### [Problem description]
Show every line of the material below that contains the word "width", copying each line in full. Only an exact case match counts.

### [Given data]

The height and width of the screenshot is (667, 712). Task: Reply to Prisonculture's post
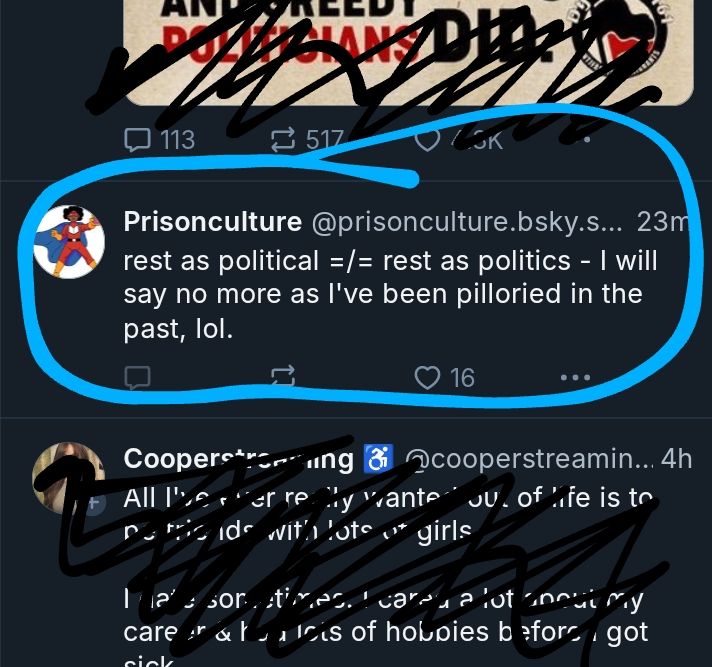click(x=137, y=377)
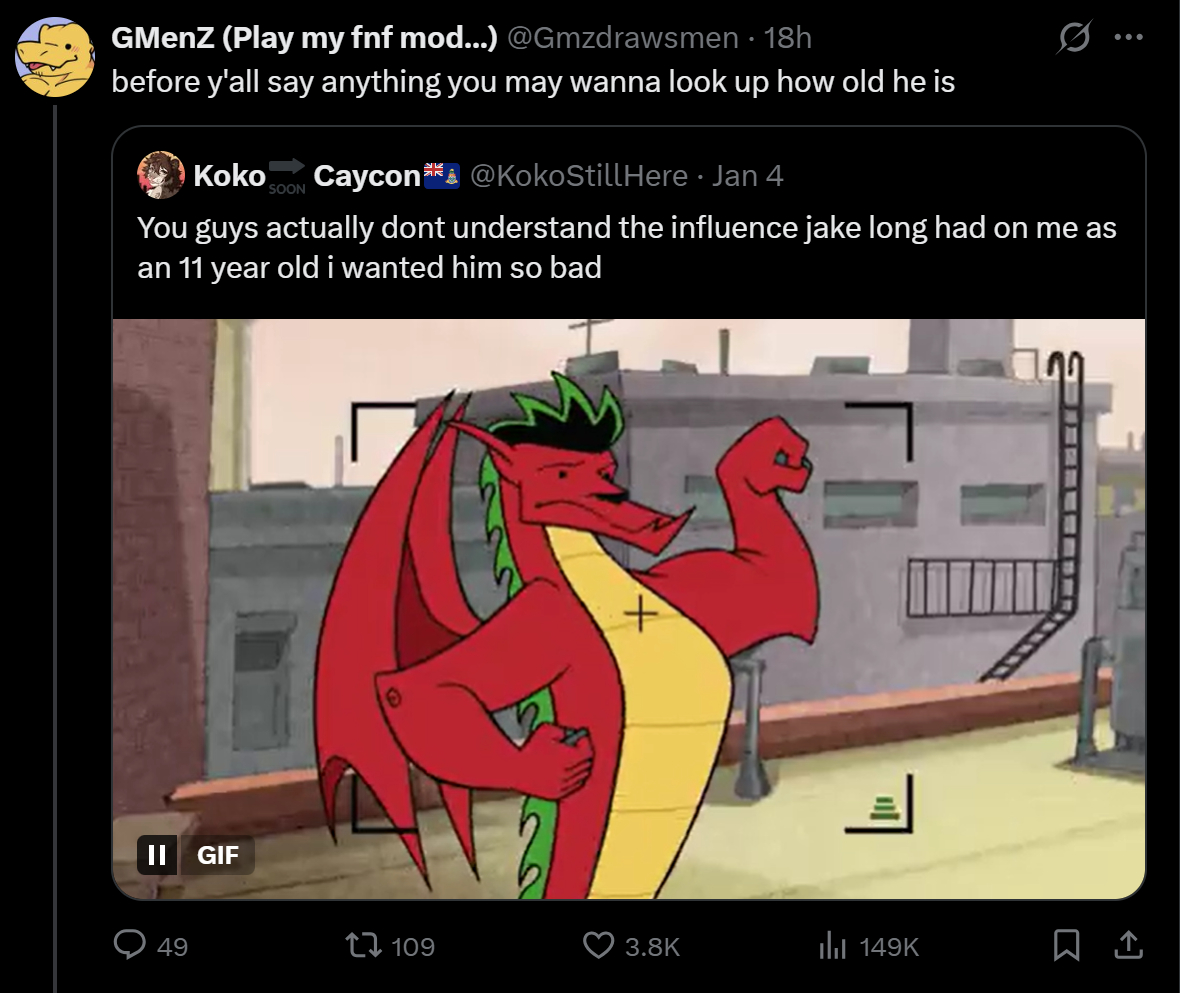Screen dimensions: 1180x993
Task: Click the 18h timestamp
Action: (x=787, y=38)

* * *

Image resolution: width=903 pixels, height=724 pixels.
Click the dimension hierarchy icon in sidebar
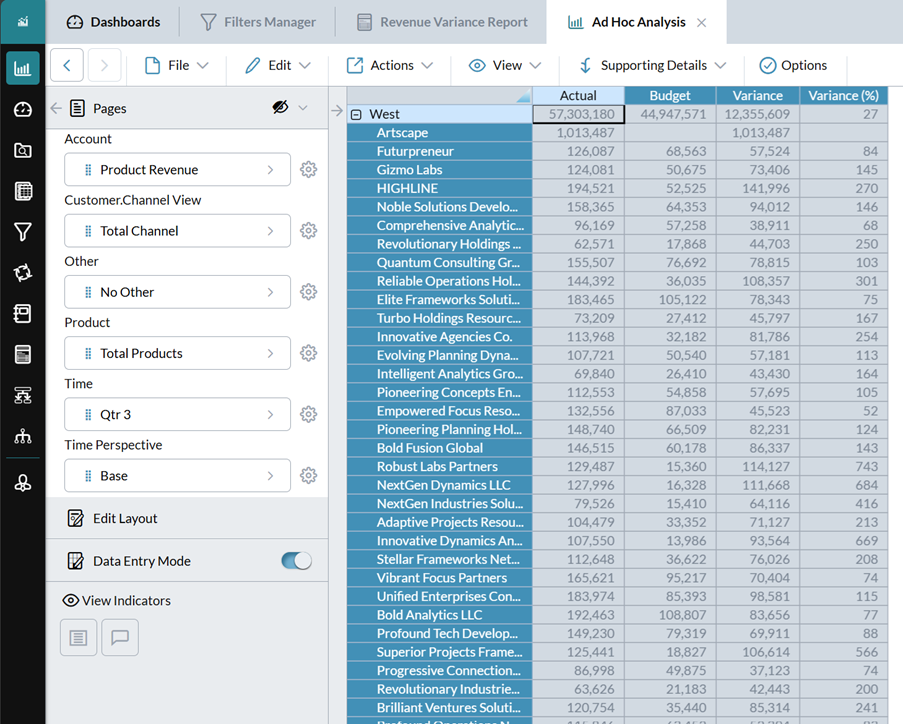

---

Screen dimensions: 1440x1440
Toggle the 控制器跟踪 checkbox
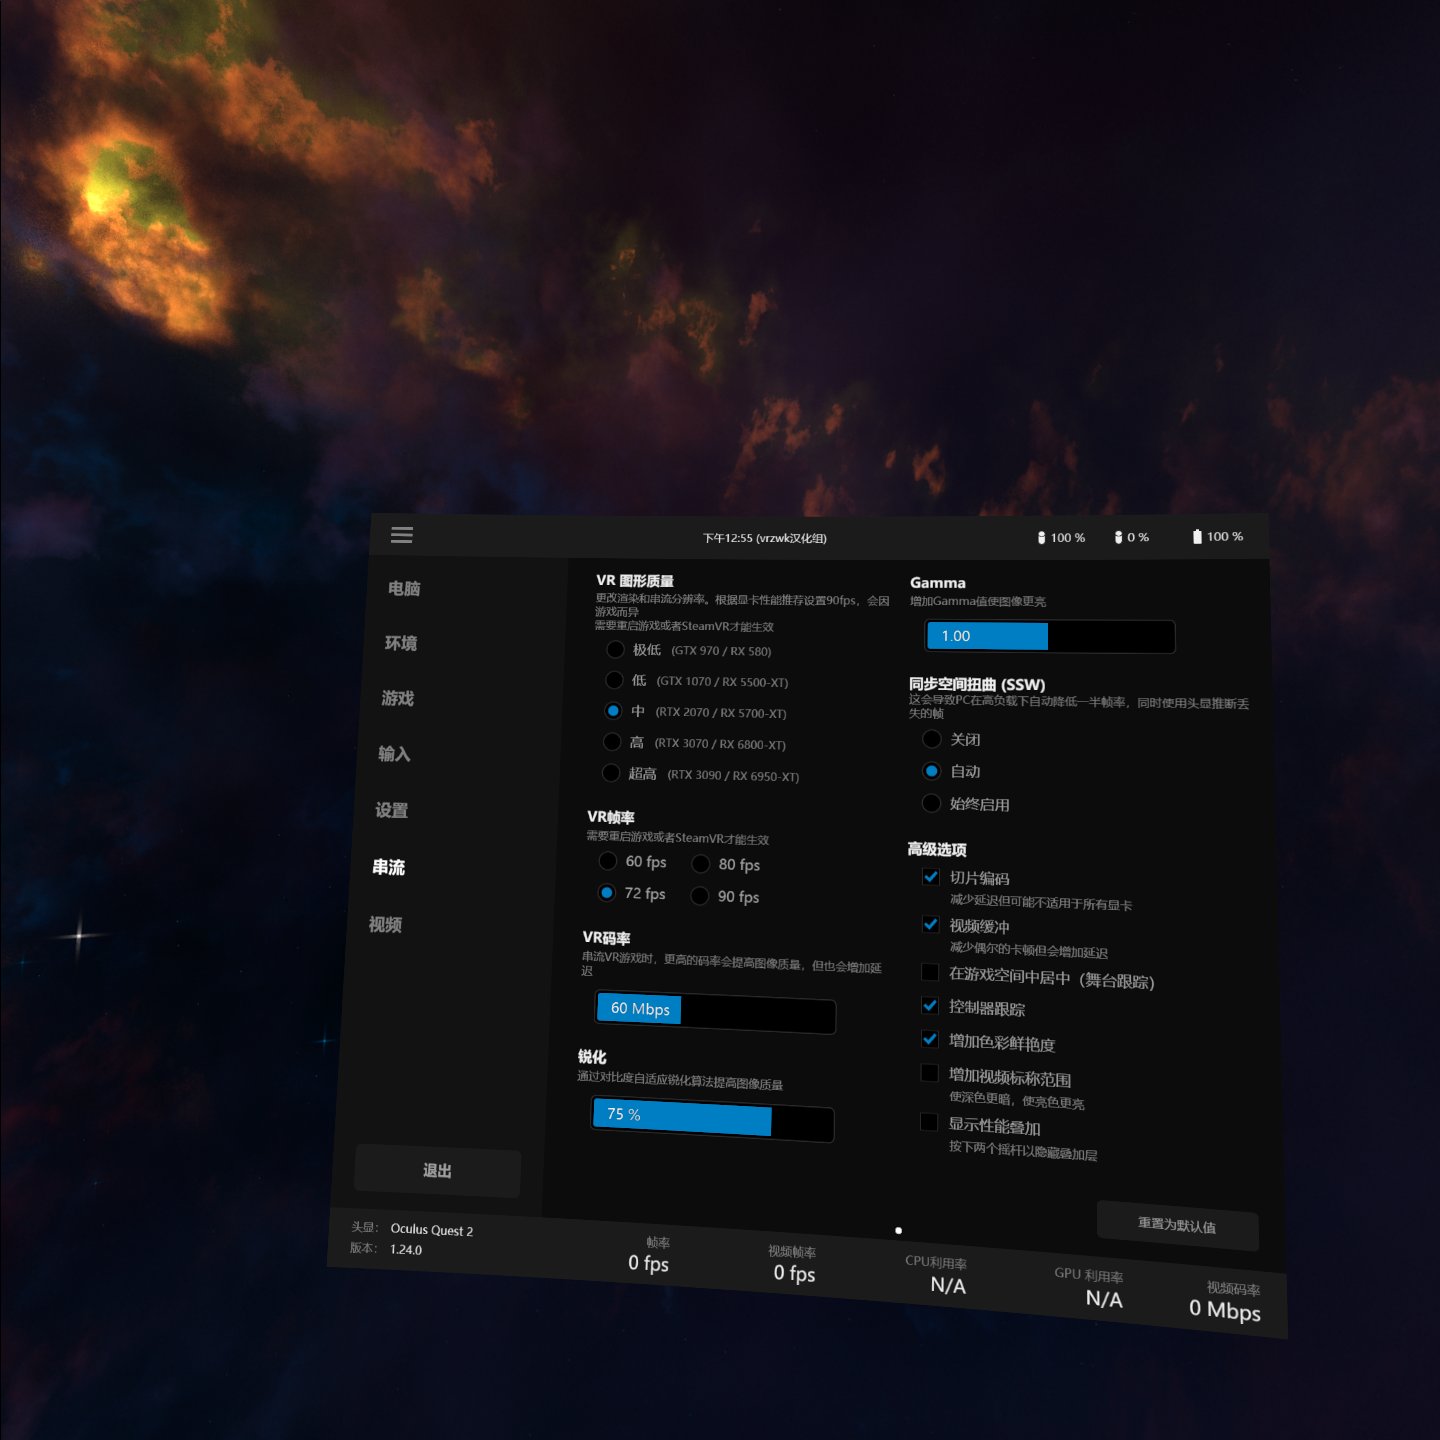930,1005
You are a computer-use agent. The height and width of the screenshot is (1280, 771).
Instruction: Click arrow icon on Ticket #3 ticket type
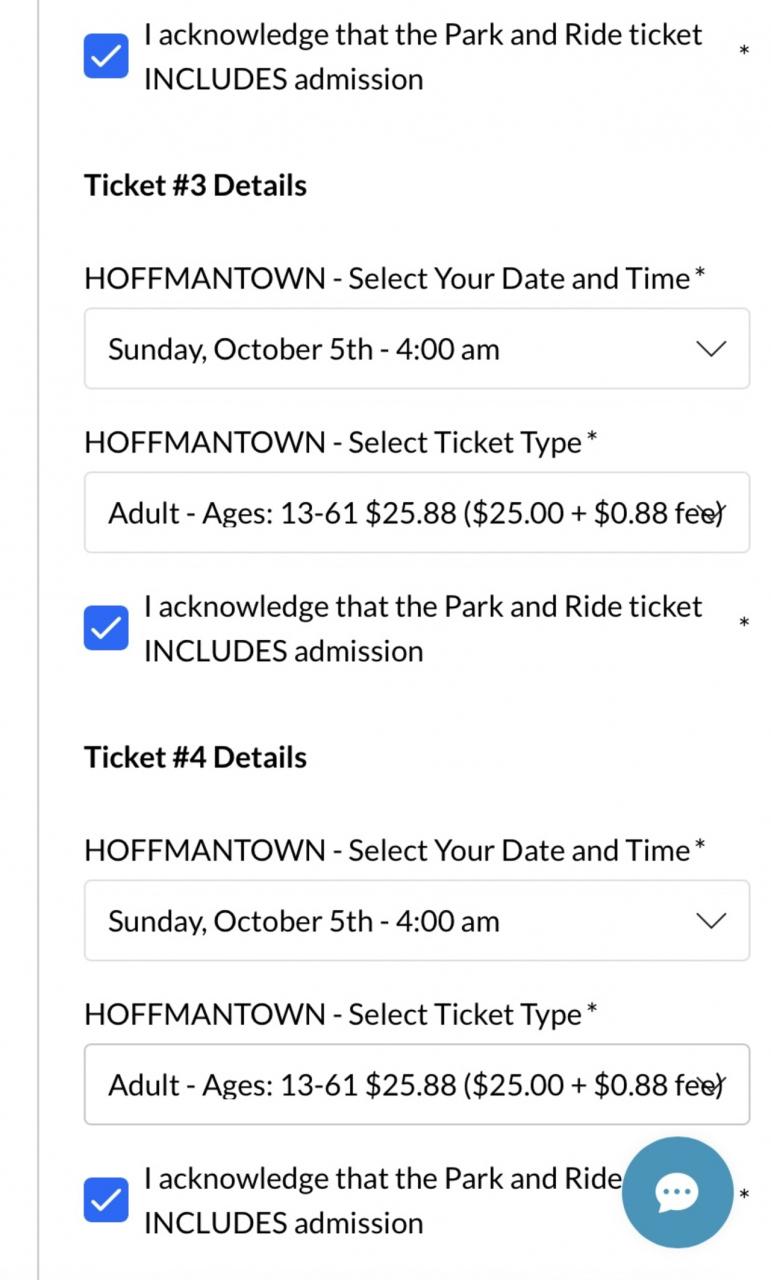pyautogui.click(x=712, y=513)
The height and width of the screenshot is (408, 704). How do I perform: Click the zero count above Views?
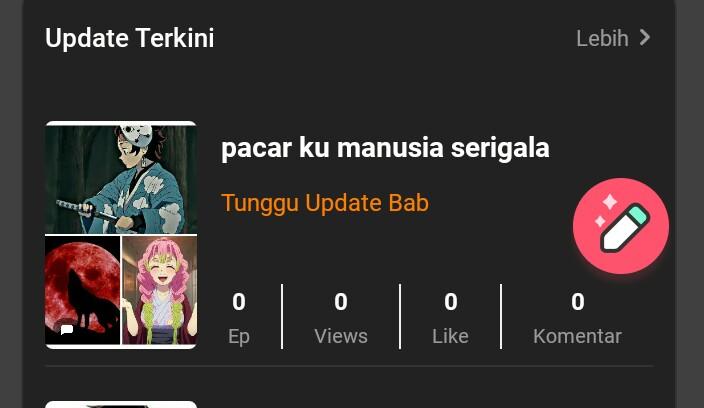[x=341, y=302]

### [Exercise solution]
The height and width of the screenshot is (667, 712). Task: Reply to Prisonculture's post
Image resolution: width=903 pixels, height=724 pixels.
You are a computer-use agent. The height and width of the screenshot is (1280, 771).
The height and width of the screenshot is (408, 704). How do I perform: Click the zero count above Views?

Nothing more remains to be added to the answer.